» **TASK INSTRUCTIONS**
Repeat exactly the lines of the records below, starting at the line containing "Tap the Compartir share arrow" and ending at the line containing "Given: Open the Help page". Leave the pictures out.

» **RECORD SET**
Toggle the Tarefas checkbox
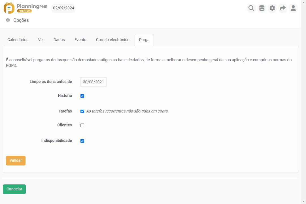This screenshot has width=306, height=204. [82, 111]
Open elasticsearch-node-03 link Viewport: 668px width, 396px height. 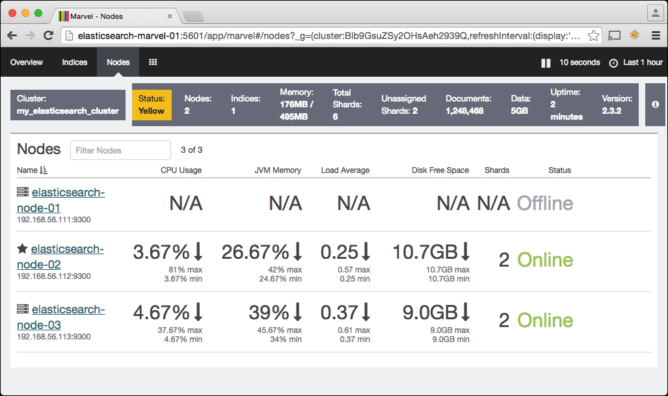(x=61, y=317)
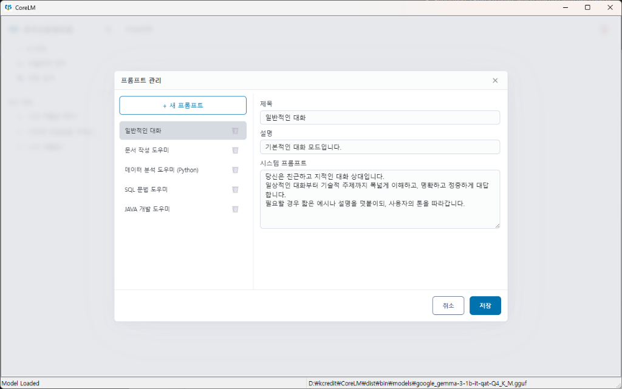Click inside the 시스템 프롬프트 textarea

pos(380,197)
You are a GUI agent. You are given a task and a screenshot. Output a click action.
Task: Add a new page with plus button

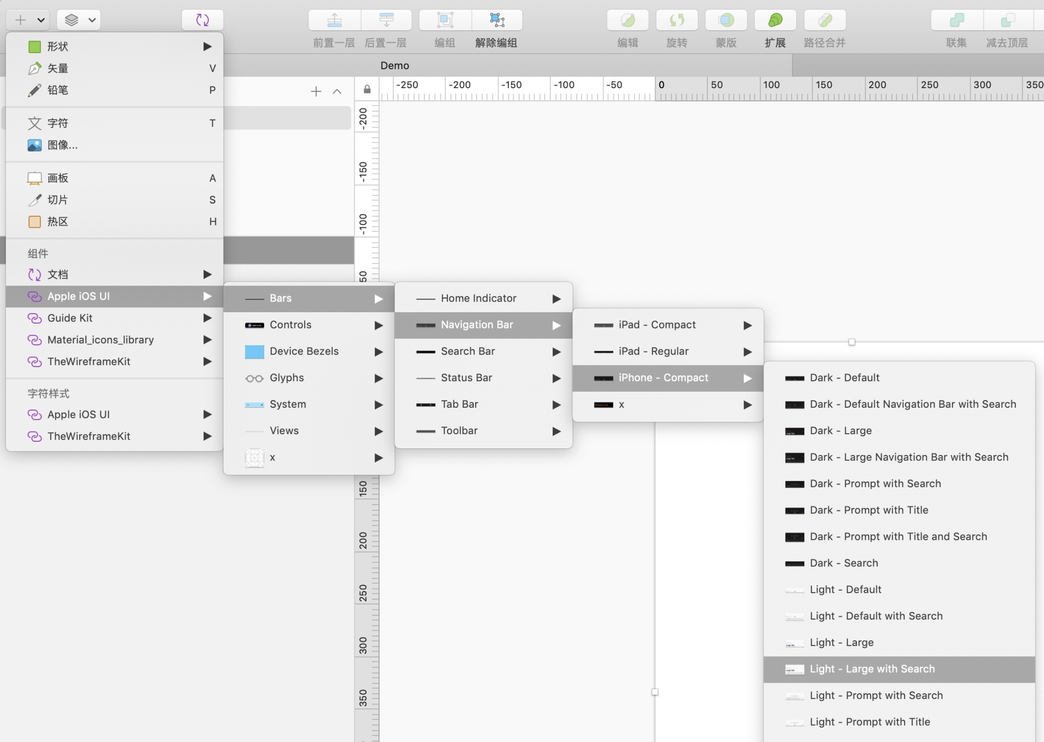click(x=316, y=91)
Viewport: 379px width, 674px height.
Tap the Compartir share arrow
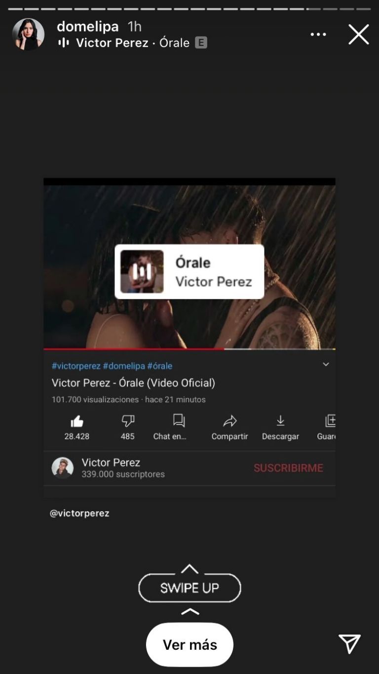230,421
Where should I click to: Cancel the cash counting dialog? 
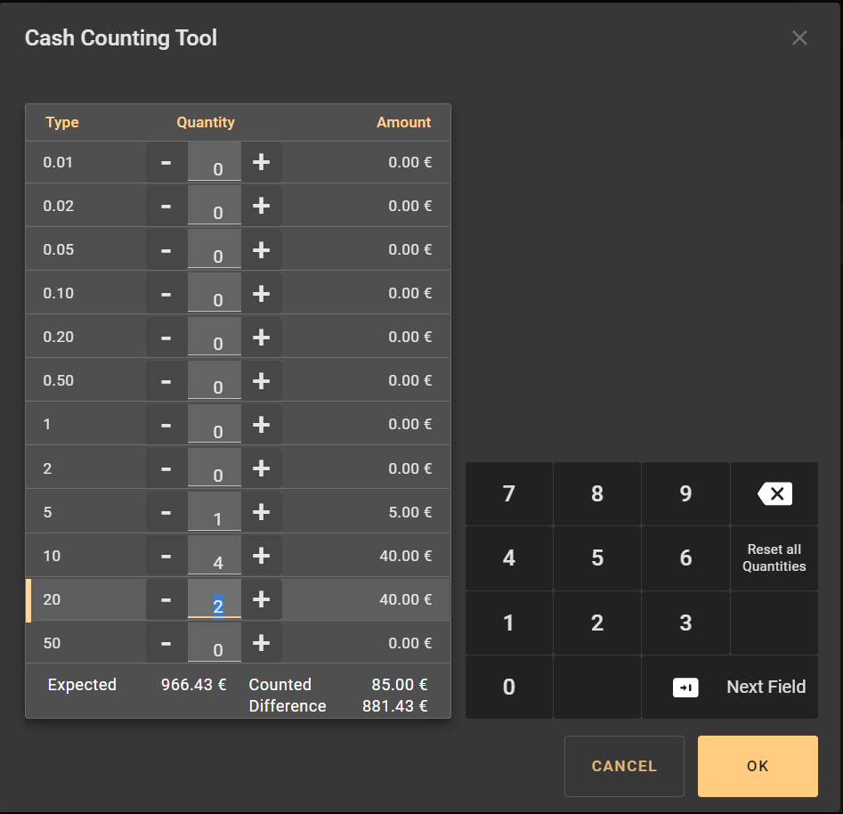[x=624, y=766]
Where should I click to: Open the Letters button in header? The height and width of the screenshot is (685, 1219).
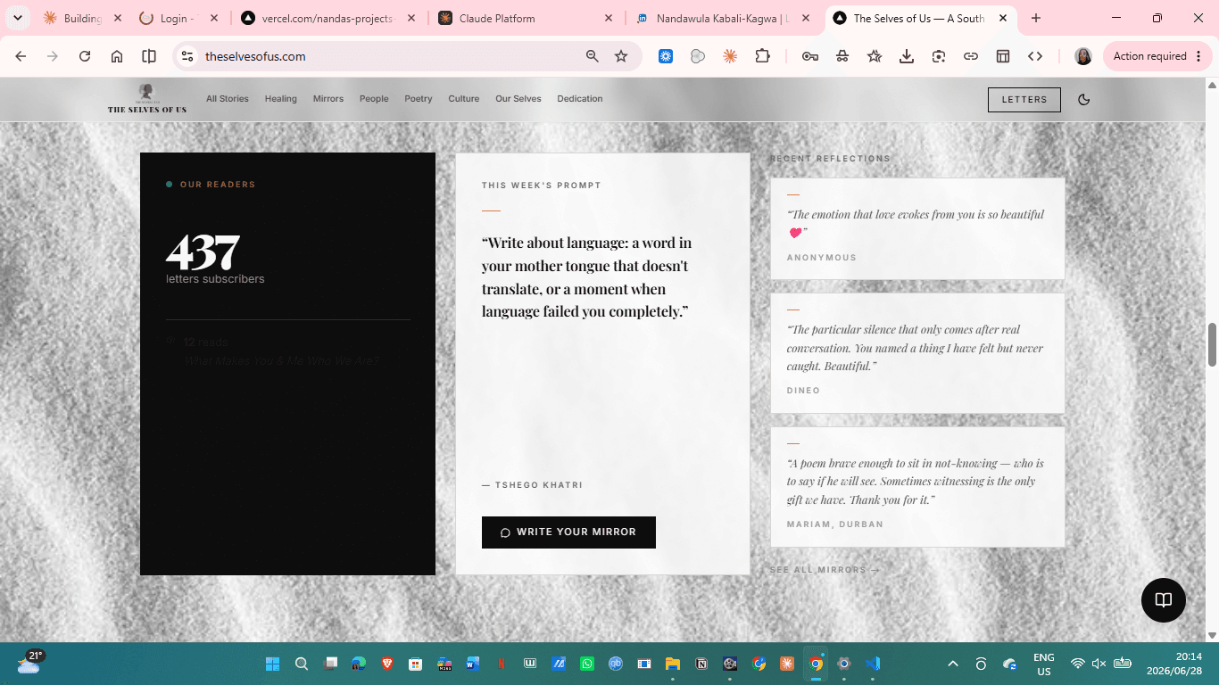point(1024,100)
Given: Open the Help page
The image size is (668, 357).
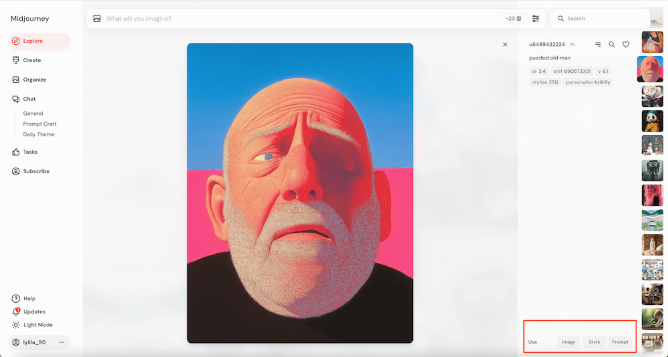Looking at the screenshot, I should click(29, 299).
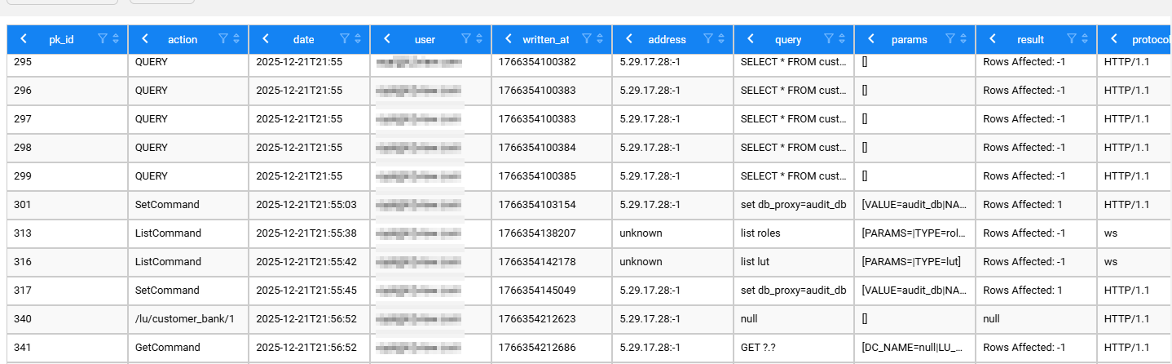Open the query column filter

point(829,38)

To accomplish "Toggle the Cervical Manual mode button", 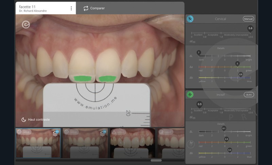I will 248,19.
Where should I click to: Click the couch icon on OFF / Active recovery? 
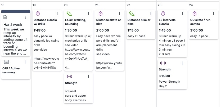6,62
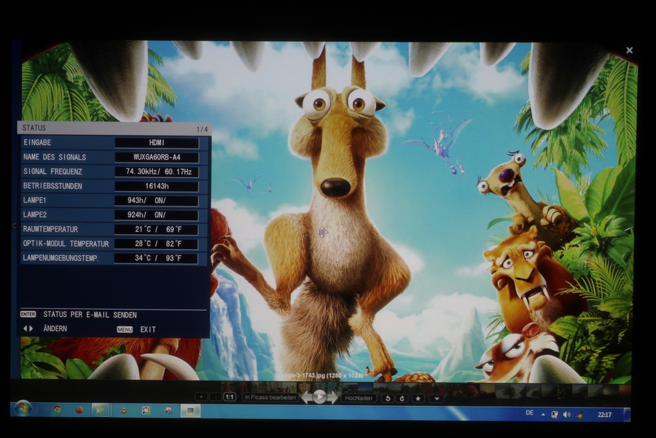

» **ANSWER TO THIS EXERCISE**
Tap the Compartir share arrow
230,421
Where should I click to: Cancel the cash counting dialog? 
[x=624, y=766]
Where should I click to: Open the Letters button in header? The height and width of the screenshot is (685, 1219).
point(1024,100)
Given: Open the Help page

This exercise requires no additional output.